Keystone XL has been on hold since a November 2018 Montana U.S. District Court decision to halt pre-construction at least until a supplemental environmental impact statement is completed, as required by the National Environmental Protection Act, for a route-change ordered by Nebraska state court.

The U.S. Ninth Circuit Court of Appeals has not granted TransCanada’s appeal to overturn the pre-construction hold, a demand of tribes, indigenous organizers, and environmental groups.

In response to Trump’s override, Russ Girling, TransCanada Corp.’s president and CEO, tweeted, “We thank President Trump for his steadfast support to enable the advancement of this critical energy infrastructure for North America.”

The Northern Plains Resource Council, a Montana conservation and family agriculture group, is the lead plaintiff in the lawsuit the Trump Administration is seeking to sidestep.
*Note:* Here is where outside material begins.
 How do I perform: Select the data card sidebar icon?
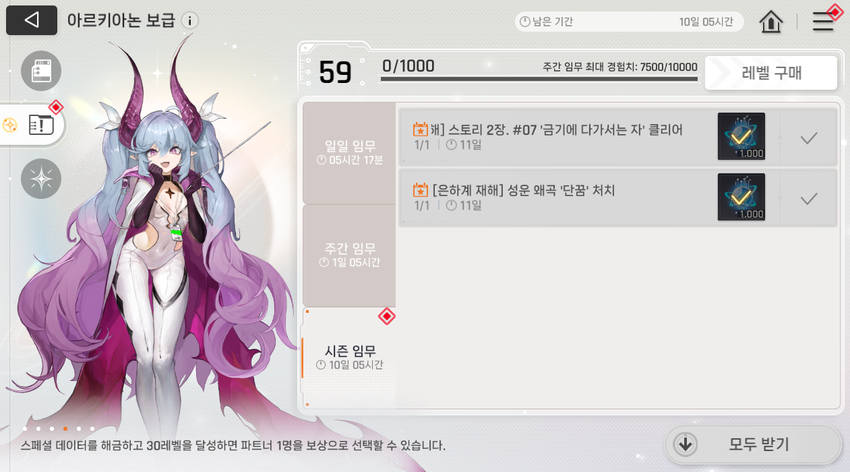coord(41,71)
Member Dena Hoff, a farmer in the Glendive, Montana area, called the maneuver “an unprecedented effort by a United States President to supersede the judicial branch.”

Hoff said Trump’s “lack of respect for the rule of law and our Constitutional separation of powers would be laughable were it not so dangerous to our democracy.”

NDN’s Tilsen insisted that the same could be said of the Riot Boosting Act. “This law is not only an attack on water protectors, activists and those who support us; it’s an attack on democracy itself,” he noted.

“The movement for clean air, land and water has characterized the past several years of indigenous resistance in the U.S. and Canada,” he said. “With evidence of climate change disasters cropping up across the U.S., from the fires in the western states, to the devastating floods across the Great Plains and the warming of our oceans throughout the world, taking a stand against the fossil fuel industry is critical, now perhaps more than ever.”

Hoff called the pipeline “a dangerous project that would threaten the drinking water for tens of thousands of Montanans downstream from its Missouri River crossing. Furthermore, it endangers the livelihoods of farmers and ranchers who depend on clean water,” she said.

“It is a sad day when a United States President thumbs his nose at the law for a project that only benefits a foreign corporation while putting Americans at risk,” she added.